─── TEXT PASSAGE

VETERINARIAN WINS APPEAL; PETA CHARGES THROWN OUT

VETERINARIAN WINS APPEAL; PETA CHARGES THROWN OUT


By: Staff  Date: 01/16/2012 Category: | Animal Rights Extremism |

Howard Baker DVM was exonerated of all charges of cruelty by New Jersey Superior Court, and the New Jersey Board of Veterinary Medical Examiners reinstated his license to practice 12 days after the court's April 14 decision.

The appeals court ruled that

 

  • the testimony of the state's star witness was not believable;
  • the testimony of the defendant's witnesses was believable;
  • Baker's actions did not amount to cruelty under the law; and
  • the connection between the witness and People for the Ethical Treatment of Animals tainted her testimony.

 

The case was based on the uncorroborated testimony of animal rights activist Michelle Rokke, an undercover operative for PeTA. Rokke worked in Baker's veterinary clinic for 10 months. She surreptitiously videotaped the doctor and shot as much as 200 hours of tape with a camera hidden in her handbag. That tape was subsequently edited to about three minutes by PeTA and sent to national media.

──────

QUESTIONS TO ANSWER —
(a) Answer these questions from the article on the veterinarian's appeal:
(i) How many days after the court's decision was Baker's license reinstated?
(ii) For how long did Rokke work in Baker's clinic?
(iii) To about what length did PeTA edit the tape?
(b) Carry the article on the veterinarian's appeal forward, starting after its last sentence.
The entries that come next have no connection to the article on the veterinarian's appeal.

─── DATA EXCERPTS

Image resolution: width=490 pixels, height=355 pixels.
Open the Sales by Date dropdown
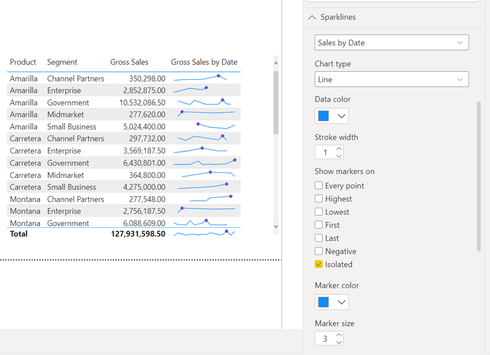[392, 43]
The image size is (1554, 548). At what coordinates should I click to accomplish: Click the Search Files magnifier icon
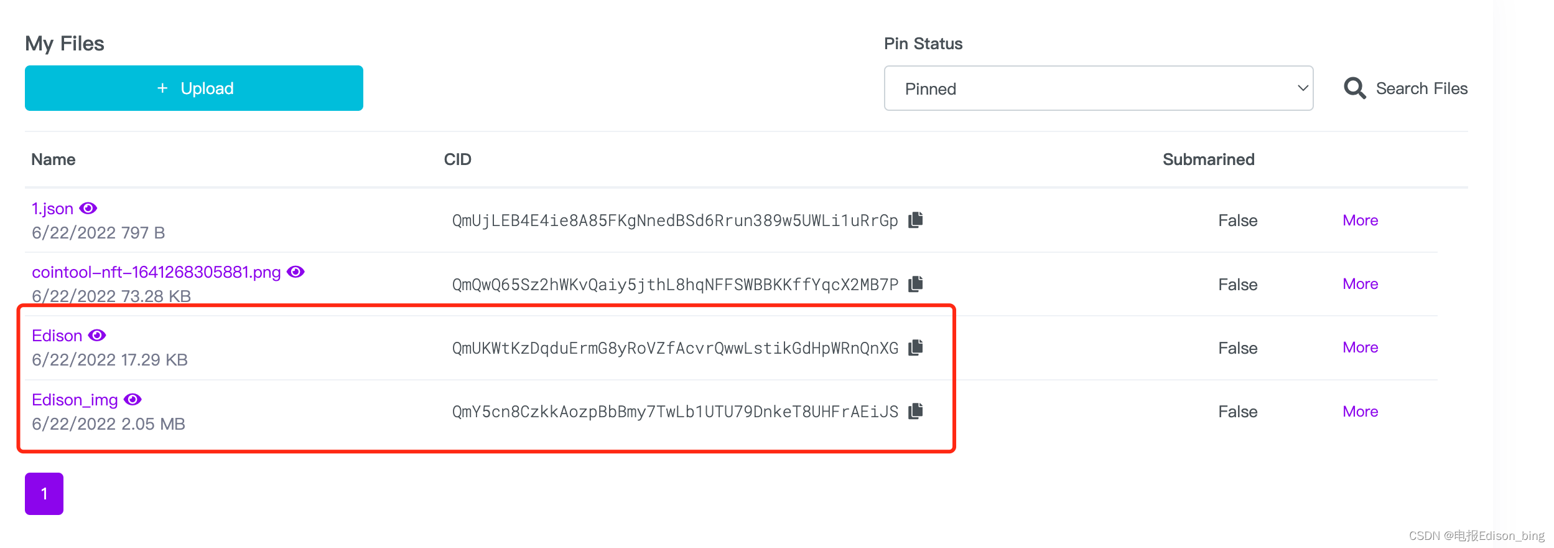tap(1354, 88)
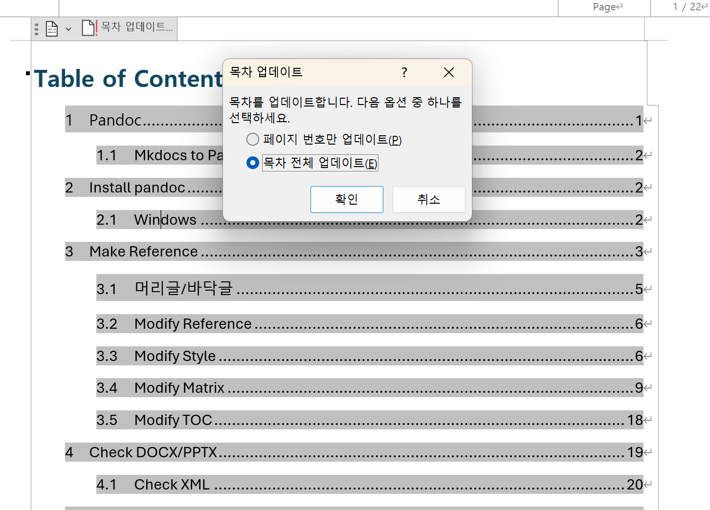Open the Check XML TOC entry
710x510 pixels.
[x=370, y=485]
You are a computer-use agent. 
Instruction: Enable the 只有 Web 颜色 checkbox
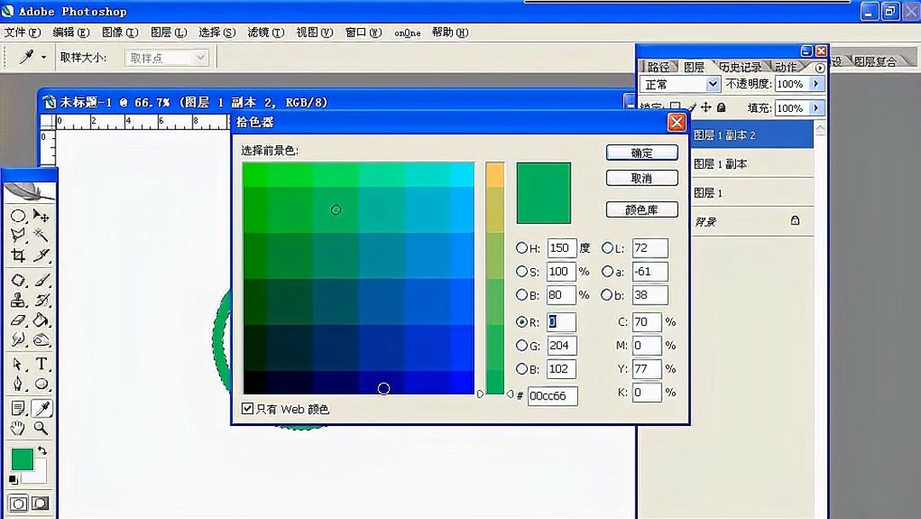tap(247, 409)
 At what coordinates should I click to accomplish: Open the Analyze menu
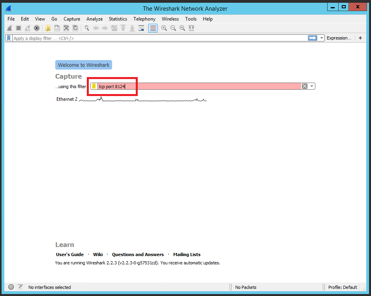94,19
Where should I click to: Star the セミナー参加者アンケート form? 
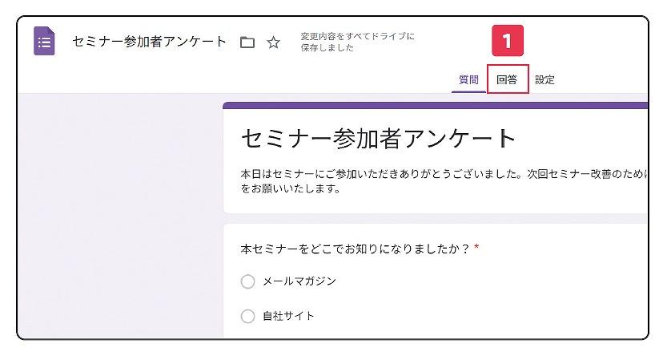pyautogui.click(x=273, y=42)
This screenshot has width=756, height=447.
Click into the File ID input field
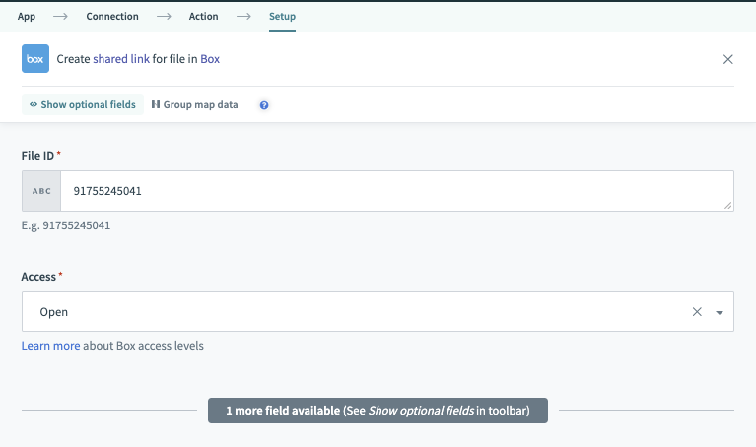[394, 191]
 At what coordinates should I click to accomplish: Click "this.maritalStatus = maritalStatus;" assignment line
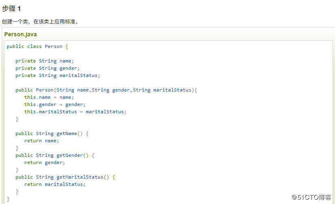coord(75,112)
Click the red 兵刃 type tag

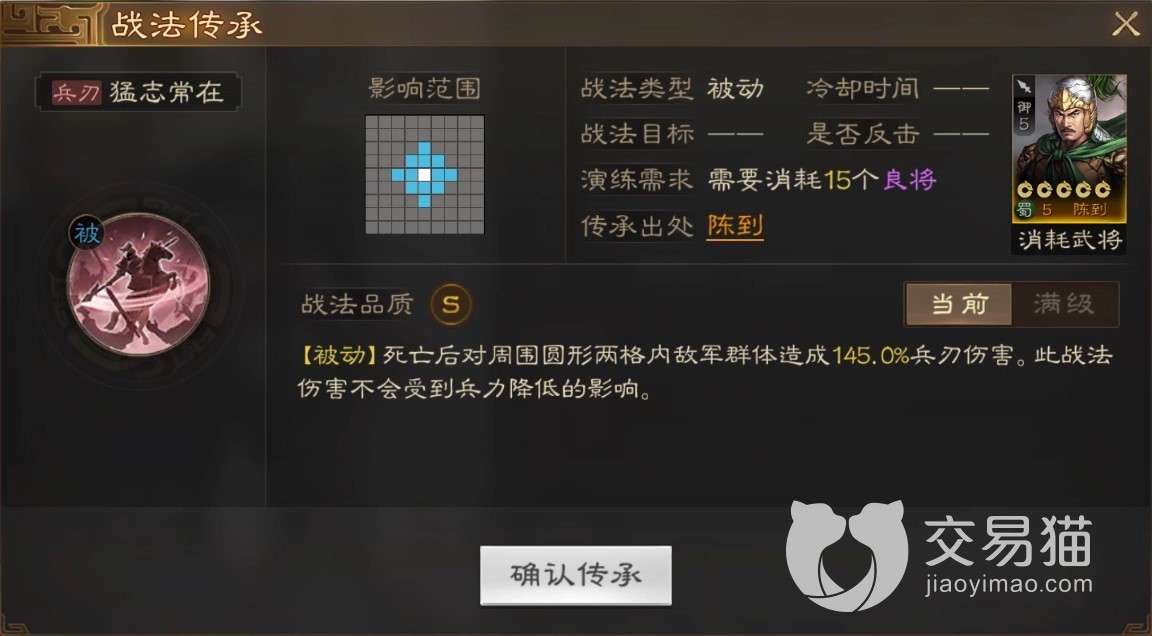point(76,93)
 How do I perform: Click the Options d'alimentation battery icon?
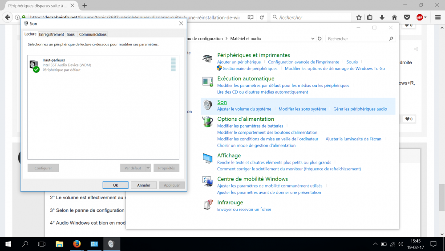click(x=207, y=121)
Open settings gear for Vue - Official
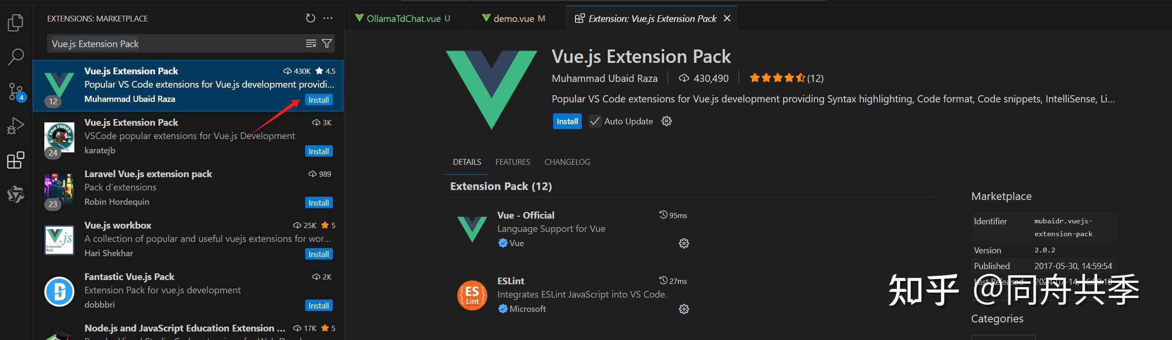1172x340 pixels. (x=684, y=243)
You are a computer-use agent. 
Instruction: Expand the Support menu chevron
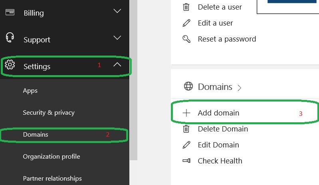click(117, 38)
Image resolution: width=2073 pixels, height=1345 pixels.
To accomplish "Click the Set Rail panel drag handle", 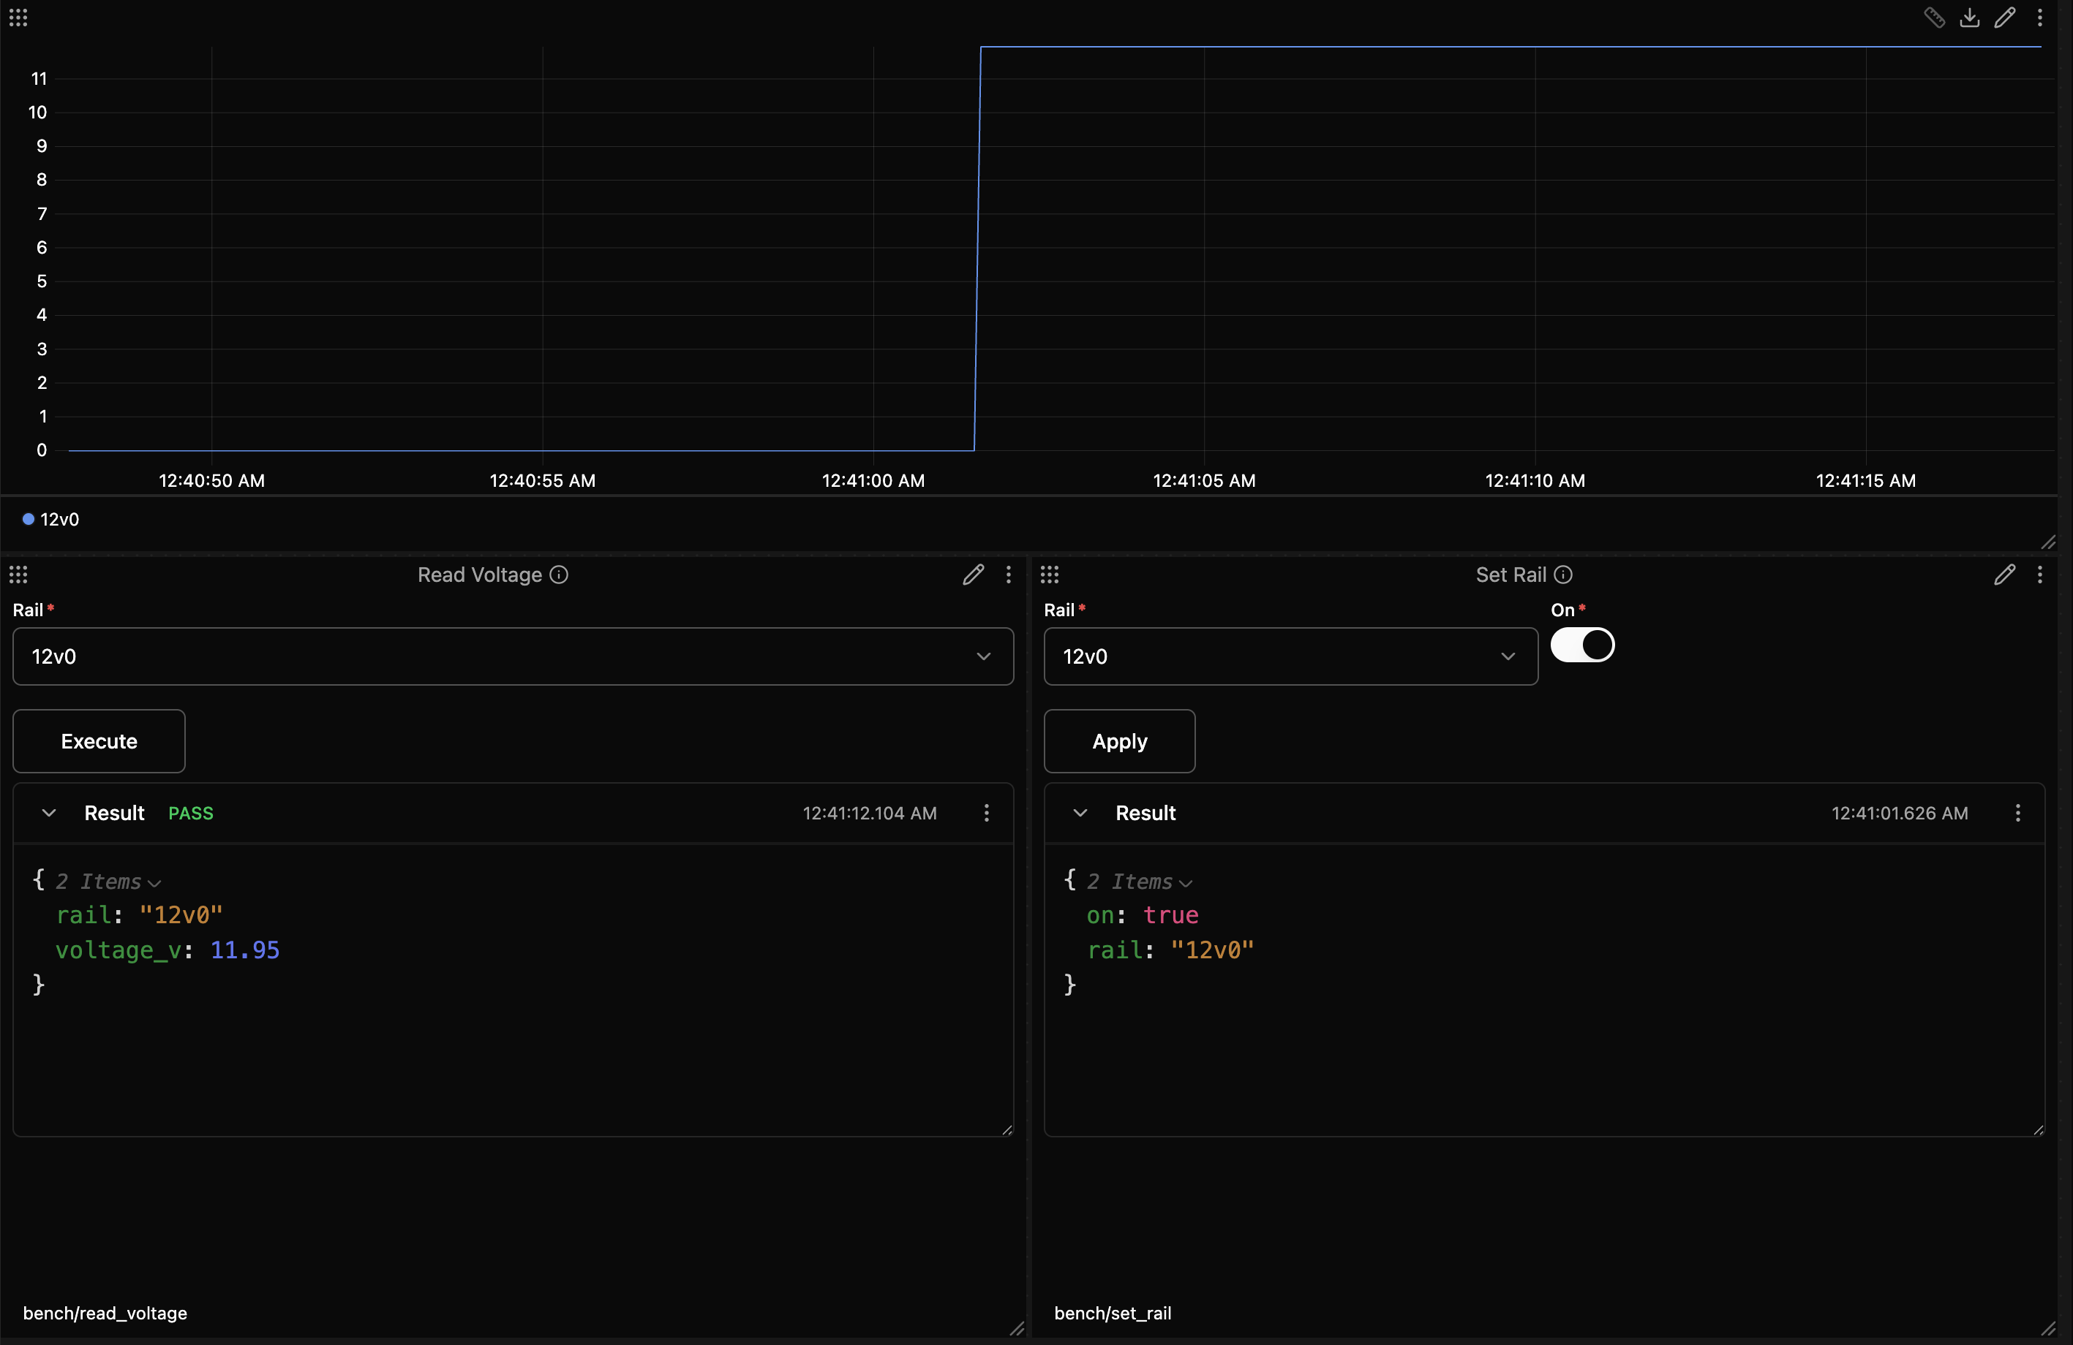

──────

SOLVED TASKS —
(a)
(i) 12 days
(ii) 10 months
(iii) About three minutes

(b)
During the trial, Rokke said that much of the tape was either erased or reused and that PeTA edited out portions of the tape that were not relevant to the charges. The court subsequently obtained 20 minutes of tape involving a Dalmatian seen on the three-minute version. The appeals court judge watched the longer version and saw no evidence of abuse.

Rokke accused Baker of 16 counts of cruelty, beginning with a dog that was treated at the clinic two days after she started her job in June 1996 and ending with a dog seen by Baker in April 1997. Charges were filed in June 1997 - two months after Rokke's employment ended - and Baker was convicted in lower court in July 1999.

The three-minute edited videotape was played before and during the trial on local and national news programs, tabloid shows, and syndicated talk shows. Throughout the nearly three-year ordeal, Baker and his wife were harassed and received death threats.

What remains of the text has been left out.